Ta strona została przepisana.
Laura.

Ale jakim sposobem?

Elwin.

Chcemy przeciągać sprawę ile możności. Antonja będzie odmawiać uporczywie.

Laura.

A potém?

Elwin.

Potém? Jakoś tam będzie. Od czegóż szczęście?

Laura (dobywając pularesik — p. k. m.).

Z Panną Antonją nic nie chcę mieć do czynienia, ale oddaj to Dormundowi. (Pisze na kartce kilka słów ołówkiem — oddając kartkę) Proszę. — Jeżeli plan mój będzie przyjęty, wróćcie tu za kilka minut. Jeżeli nie, od wszystkiego ręce umywam. Ale i przy pomyślném rozwiązaniu téj niemiłéj dla mnie komedyi, chcę aby Antonja upokorzyła się... Chcę aby mnie przeprosiła. (Elwin spuszcza głowę) Od tego nie odstąpię. A teraz idź Pan.
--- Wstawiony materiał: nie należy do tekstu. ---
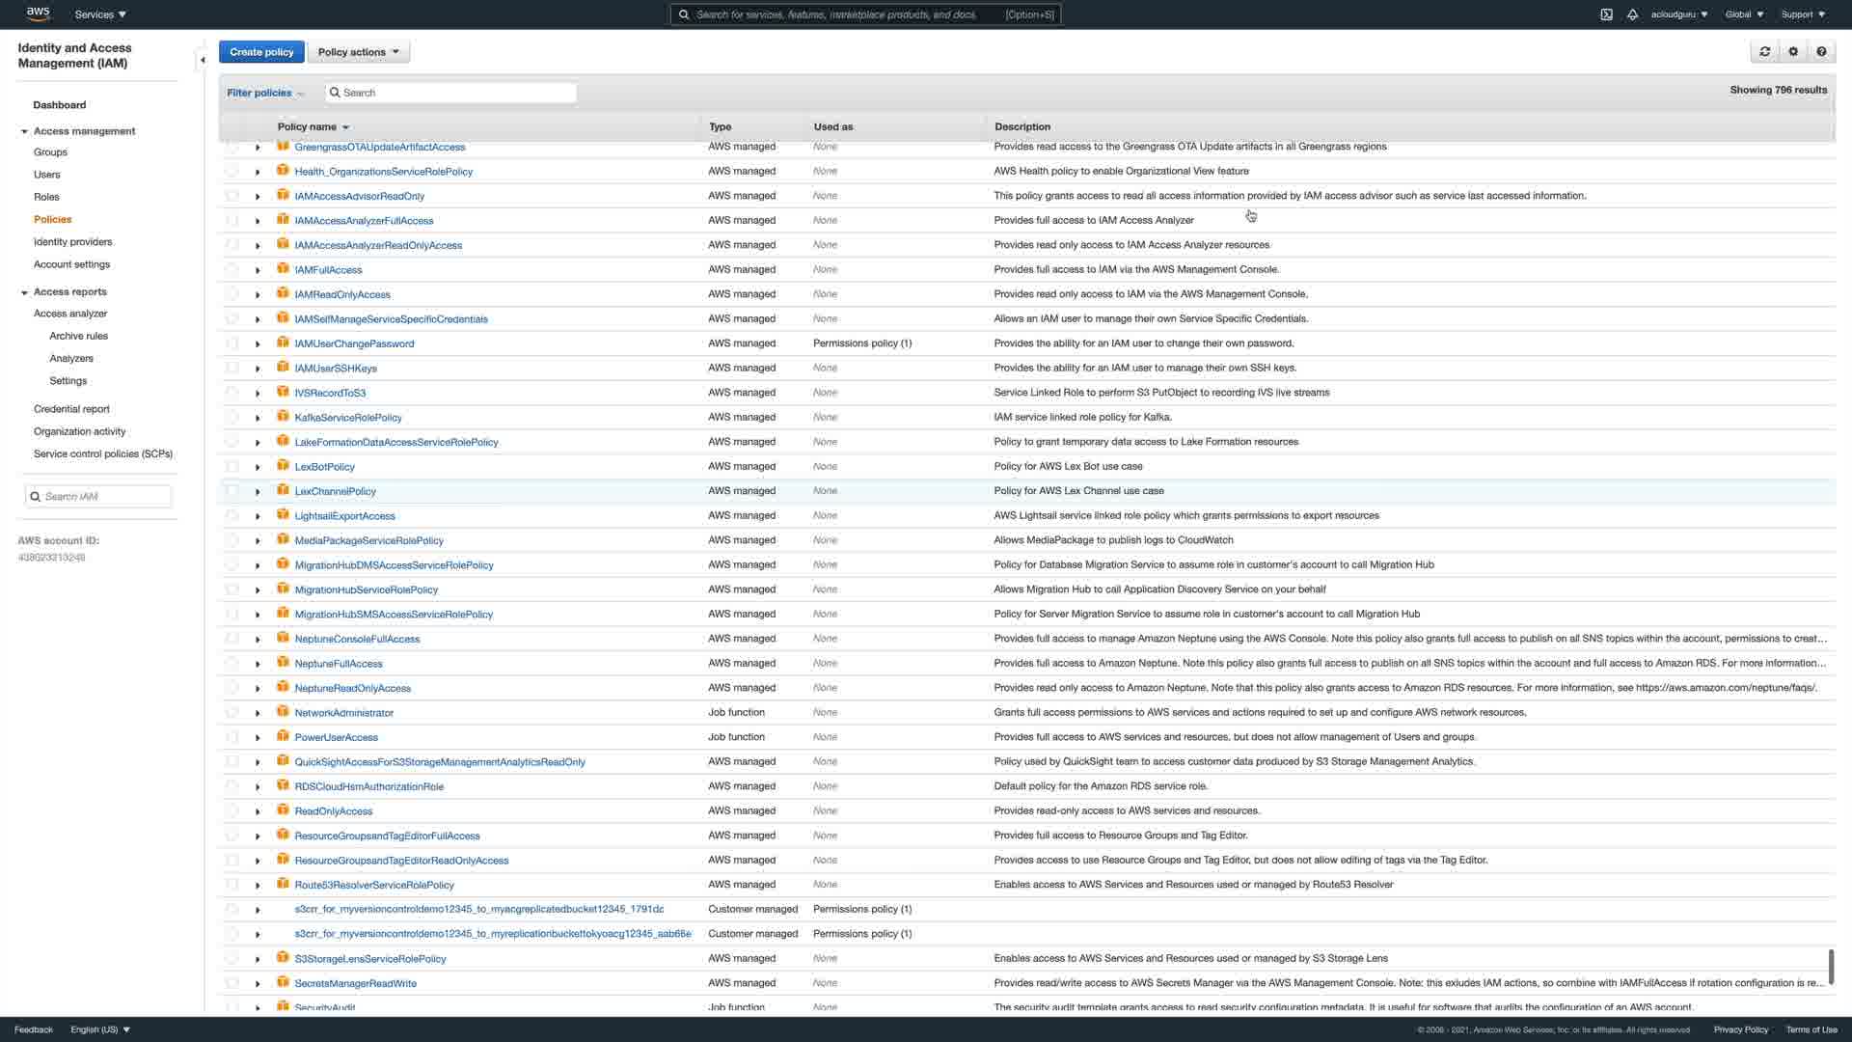Click the policy Search input field

pyautogui.click(x=453, y=93)
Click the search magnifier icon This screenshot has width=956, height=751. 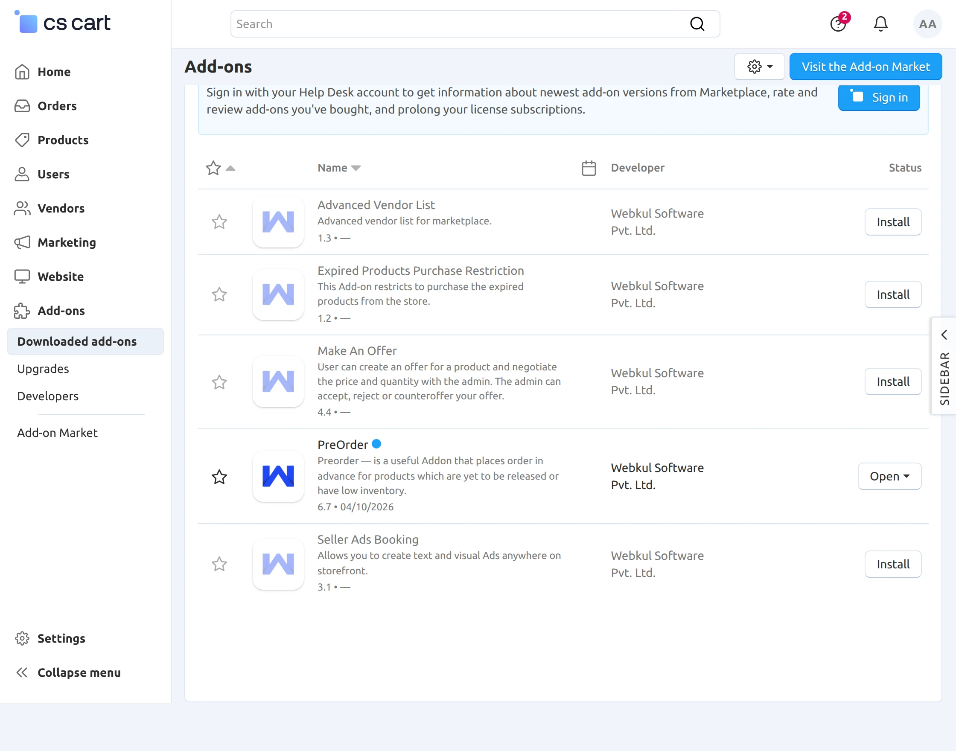tap(697, 24)
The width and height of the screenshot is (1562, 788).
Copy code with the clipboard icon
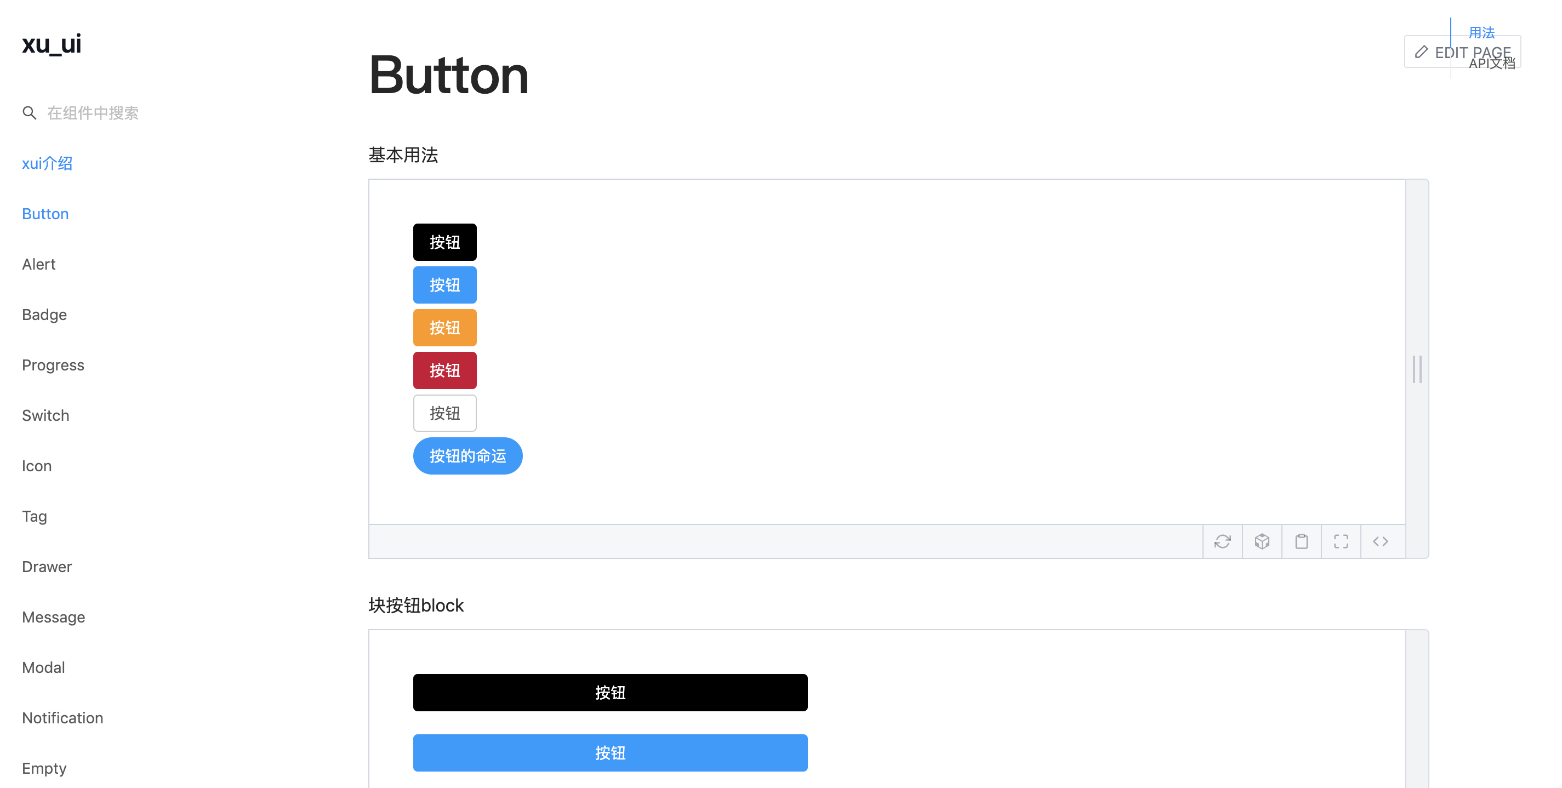[1301, 541]
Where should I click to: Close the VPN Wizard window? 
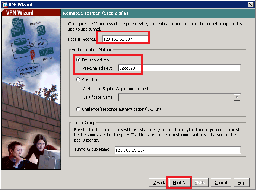coord(251,4)
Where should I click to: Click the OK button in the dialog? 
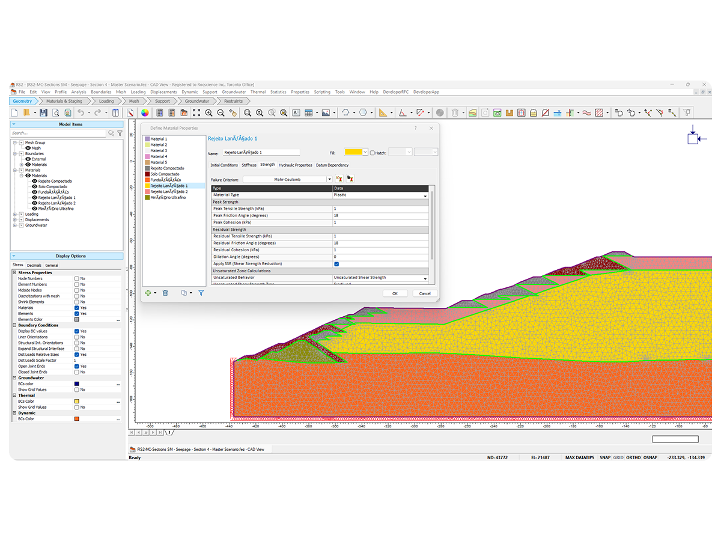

Masz prawo do Boskiej opieki, bo przysłowie powiada: „Pan Bóg szalonych strzeże“. — Idź i przyszlij mi pierwéj Warskiego.

Laura (sama).

Wielki ciężar spadł mi z serca. Dormund głupstwa nie zrobił. Nie mógł zrobić i zawsze powtarzałam sobie, że w tém musi być jakaś zagadka.